- _WHAT THE TASK REQUIRES_
Quote exactly and only this range of lines in the data below: the line that holds "Khách Hàng Thân Thiết (185, 2480)" to the line that holds "[MUA 2 TẶNG", both included.

[[ DATA LISTING open ]]

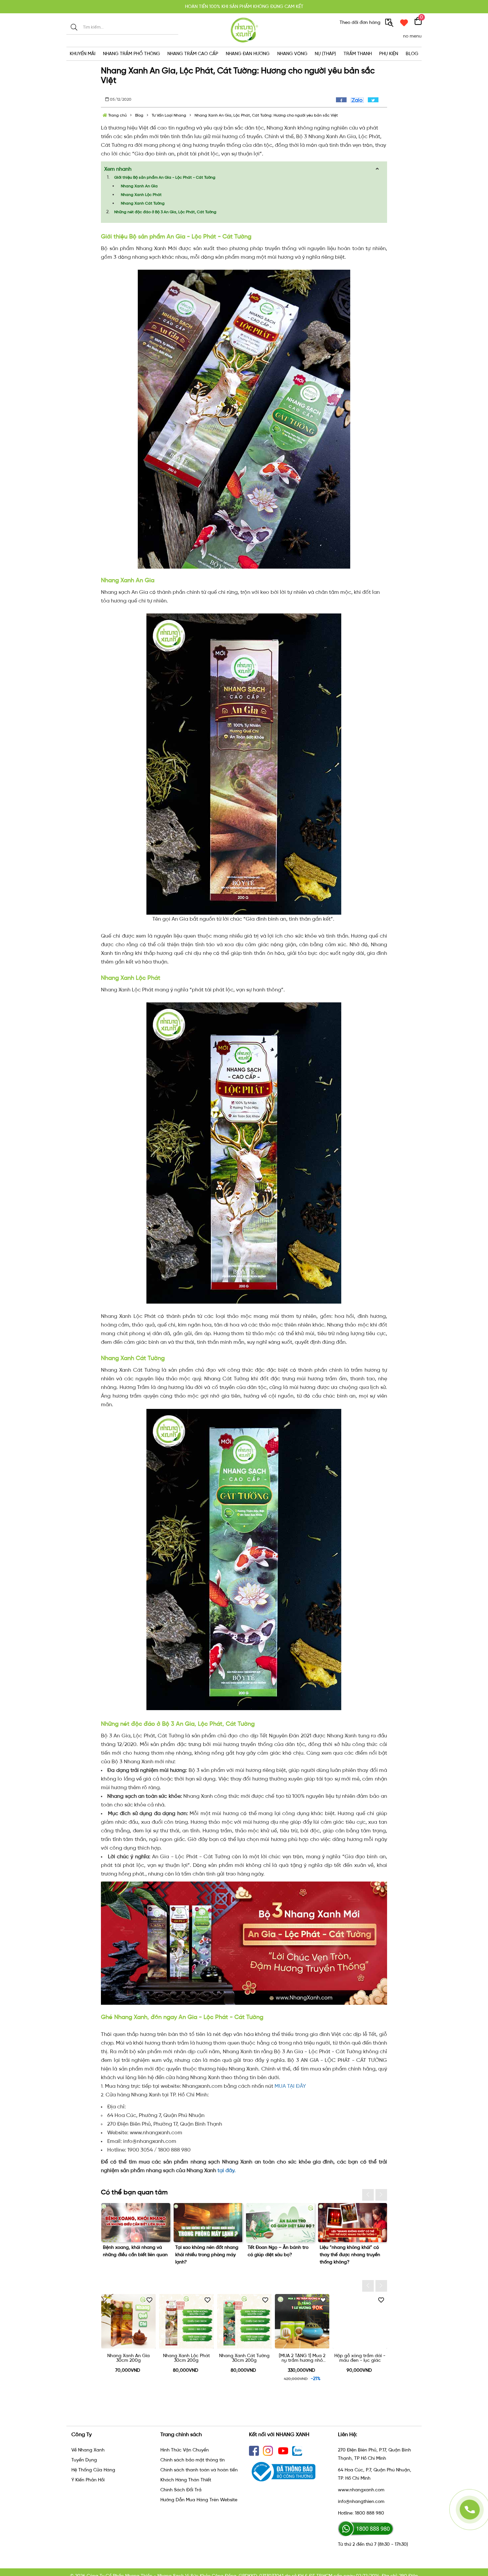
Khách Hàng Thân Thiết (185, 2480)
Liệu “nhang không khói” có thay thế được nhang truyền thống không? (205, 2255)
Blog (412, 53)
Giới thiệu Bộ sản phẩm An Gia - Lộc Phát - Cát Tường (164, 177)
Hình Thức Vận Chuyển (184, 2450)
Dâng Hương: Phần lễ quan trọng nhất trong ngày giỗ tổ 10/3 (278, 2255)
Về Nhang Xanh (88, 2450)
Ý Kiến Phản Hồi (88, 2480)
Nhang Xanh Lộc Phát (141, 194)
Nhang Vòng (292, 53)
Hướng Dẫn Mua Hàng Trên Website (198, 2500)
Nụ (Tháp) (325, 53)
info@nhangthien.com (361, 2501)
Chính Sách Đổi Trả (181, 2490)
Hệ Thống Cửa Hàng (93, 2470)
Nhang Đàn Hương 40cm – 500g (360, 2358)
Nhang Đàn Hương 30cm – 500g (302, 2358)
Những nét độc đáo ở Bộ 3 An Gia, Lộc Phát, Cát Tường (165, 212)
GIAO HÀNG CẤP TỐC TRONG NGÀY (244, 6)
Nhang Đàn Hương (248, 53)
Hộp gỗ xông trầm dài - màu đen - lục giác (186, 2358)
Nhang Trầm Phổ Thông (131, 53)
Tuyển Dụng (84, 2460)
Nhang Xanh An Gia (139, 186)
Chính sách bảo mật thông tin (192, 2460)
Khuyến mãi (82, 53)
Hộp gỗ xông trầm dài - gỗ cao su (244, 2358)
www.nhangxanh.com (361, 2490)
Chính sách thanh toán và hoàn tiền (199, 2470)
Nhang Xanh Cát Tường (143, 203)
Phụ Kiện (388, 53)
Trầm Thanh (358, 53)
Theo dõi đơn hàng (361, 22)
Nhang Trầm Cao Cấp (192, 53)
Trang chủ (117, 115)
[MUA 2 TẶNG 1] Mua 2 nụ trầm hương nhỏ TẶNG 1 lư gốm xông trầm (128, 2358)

[[ DATA LISTING closed ]]
[[ DATA LISTING open ]]

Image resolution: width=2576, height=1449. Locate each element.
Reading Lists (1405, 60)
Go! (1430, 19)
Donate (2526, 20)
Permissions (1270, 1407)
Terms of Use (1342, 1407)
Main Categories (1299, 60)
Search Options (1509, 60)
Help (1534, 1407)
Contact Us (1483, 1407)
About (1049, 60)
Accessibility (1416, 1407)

[[ DATA LISTING closed ]]
[[ DATA LISTING open ]]

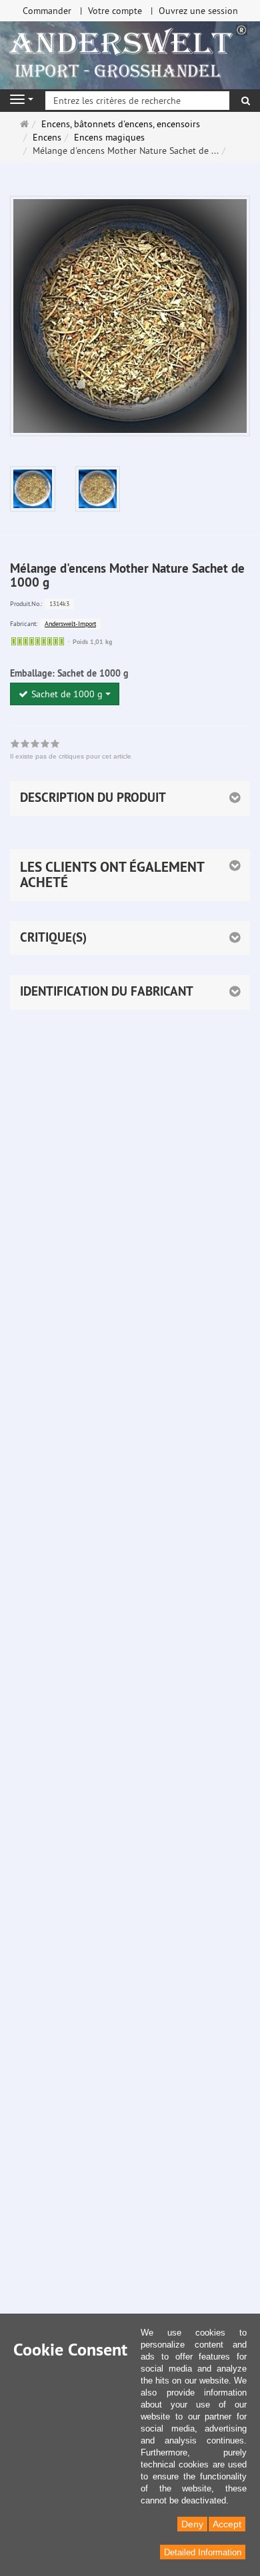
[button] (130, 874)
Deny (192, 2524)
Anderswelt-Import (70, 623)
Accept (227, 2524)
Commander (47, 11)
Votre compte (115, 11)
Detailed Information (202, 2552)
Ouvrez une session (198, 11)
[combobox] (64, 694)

[[ DATA LISTING closed ]]

- _SOLUTION BELOW_
Khách Hàng Thân Thiết (185, 2480)
Liệu “nhang không khói” có thay thế được nhang truyền thống không? (205, 2255)
Blog (412, 53)
Giới thiệu Bộ sản phẩm An Gia - Lộc Phát - Cát Tường (164, 177)
Hình Thức Vận Chuyển (184, 2450)
Dâng Hương: Phần lễ quan trọng nhất trong ngày giỗ tổ 10/3 (278, 2255)
Về Nhang Xanh (88, 2450)
Ý Kiến Phản Hồi (88, 2480)
Nhang Xanh Lộc Phát (141, 194)
Nhang Vòng (292, 53)
Hướng Dẫn Mua Hàng Trên Website (198, 2500)
Nụ (Tháp) (325, 53)
info@nhangthien.com (361, 2501)
Chính Sách Đổi Trả (181, 2490)
Hệ Thống Cửa Hàng (93, 2470)
Nhang Đàn Hương 40cm – 500g (360, 2358)
Nhang Đàn Hương 30cm – 500g (302, 2358)
Những nét độc đáo ở Bộ 3 An Gia, Lộc Phát, Cát Tường (165, 212)
GIAO HÀNG CẤP TỐC TRONG NGÀY (244, 6)
Nhang Đàn Hương (248, 53)
Hộp gỗ xông trầm dài - màu đen - lục giác (186, 2358)
Nhang Trầm Phổ Thông (131, 53)
Tuyển Dụng (84, 2460)
Nhang Xanh An Gia (139, 186)
Chính sách bảo mật thông tin (192, 2460)
Khuyến mãi (82, 53)
Hộp gỗ xông trầm dài - gỗ cao su (244, 2358)
www.nhangxanh.com (361, 2490)
Chính sách thanh toán và hoàn tiền (199, 2470)
Nhang Xanh Cát Tường (143, 203)
Phụ Kiện (388, 53)
Trầm Thanh (358, 53)
Theo dõi đơn hàng (361, 22)
Nhang Trầm Cao Cấp (192, 53)
Trang chủ (117, 115)
[MUA 2 TẶNG 1] Mua 2 nụ trầm hương nhỏ TẶNG 1 lư gốm xông trầm (128, 2358)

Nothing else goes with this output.